In fact, last year alone, consumers reported losses of $9.3 billion due to crypto-related financial crimes, a staggering 100% increase from the previous year. Unfortunately, this figure may still underestimate the true scale of the problem, as many victims are reluctant to report due to embarrassment or shame.

This raises a pressing question: Why would any state contemplate designating public funds for setting aside digital assets? Investing in crypto seems akin to stockpiling poker chips with the hope that the outcomes will favor the house in the long run.

Champions of the crypto reserve perspective argue that major cryptocurrencies like Bitcoin are poised for appreciation. They tout these assets as hedges against inflation or economic instability. However, the reality is often far more complex.

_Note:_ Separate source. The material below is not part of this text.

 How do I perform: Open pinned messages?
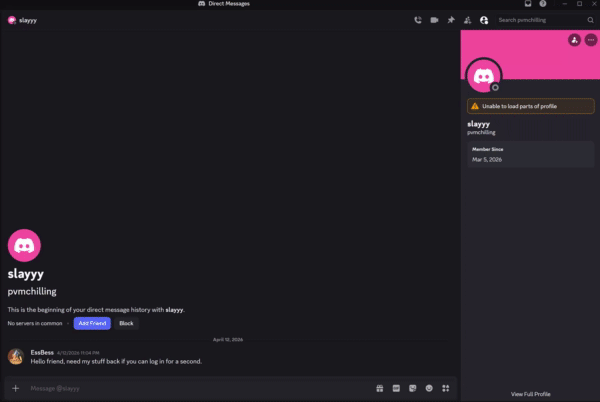click(x=450, y=19)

Many cryptocurrencies have demonstrated a tendency to correlate closely with traditional financial markets, losing value quickly and unpredictably. Given the volatility and the omnipresent threat of fraud, it becomes difficult to reconcile such high-risk investments with the fiduciary responsibility governments hold to manage public funds wisely.

An ill-advised sense of security may be driving interest in crypto reserves. While on the surface it appears that trading volumes may be healthy, the truth is that widespread skepticism about cryptocurrencies persists. A recent survey indicated that a significant majority of Americans remain wary about the safety and reliability of such investments.

Moreover, the crypto market is heavily influenced by a select group of large investors, often referred to as “whales.” These individuals hold large quantities of cryptocurrencies, presenting additional risk and exposing the broader market to further manipulation. If state governments emerge as guaranteed buyers, they provide an exit strategy for these whales to cash out, while the rest of the market faces downward pressure.

Ironically, the very voices advocating for crypto reserves—typically conservative—have historically opposed similar government intervention in other markets, such as the Strategic Petroleum Reserve. Their opposition has generally been based on principles advocating for free-market operations. At least with physical commodities like oil or grain, the stored assets have intrinsic utility. In contrast, finding real-world applications for cryptocurrencies beyond speculative trading remains an uphill battle.

The dark underbelly of the crypto industry is not merely a passing phase; aggressive lobbying and promotion have the potential to ignite another market bubble—a situation that could ultimately lead to even greater financial ruin for unsuspecting investors. Given the absence of fundamental stability and reliability, state governments must position themselves as responsible guardians of public resources, steering clear of the temptations of investing in virtual currencies.

The overarching narrative surrounding cryptocurrency is one of caution and restraint. States should acknowledge the inherent risks of entering the crypto realm and should prioritize prudent management of taxpayer dollars. While the allure of quick gains is undoubtedly tempting, the potential fallout from failed investments raises significant concerns. As more states flirt with the idea of crypto reserves, it is imperative to reflect on the consequences of such actions.

In conclusion, the decision to invest public money in cryptocurrencies holds incredible risks—risks that may ultimately undermine the financial security of taxpayers. Lawmakers across the nation would be wise to confront the siren call of digital currencies that promise more than they can deliver. Responsible governance requires an unwavering commitment to protecting public funds, and this can best be achieved by avoiding reckless ventures into the volatile world of cryptocurrency. Therefore, it is crucial for state governments to reject the notion of establishing strategic crypto reserves and instead devote their resources to initiatives that offer sustainable value and security for their constituents.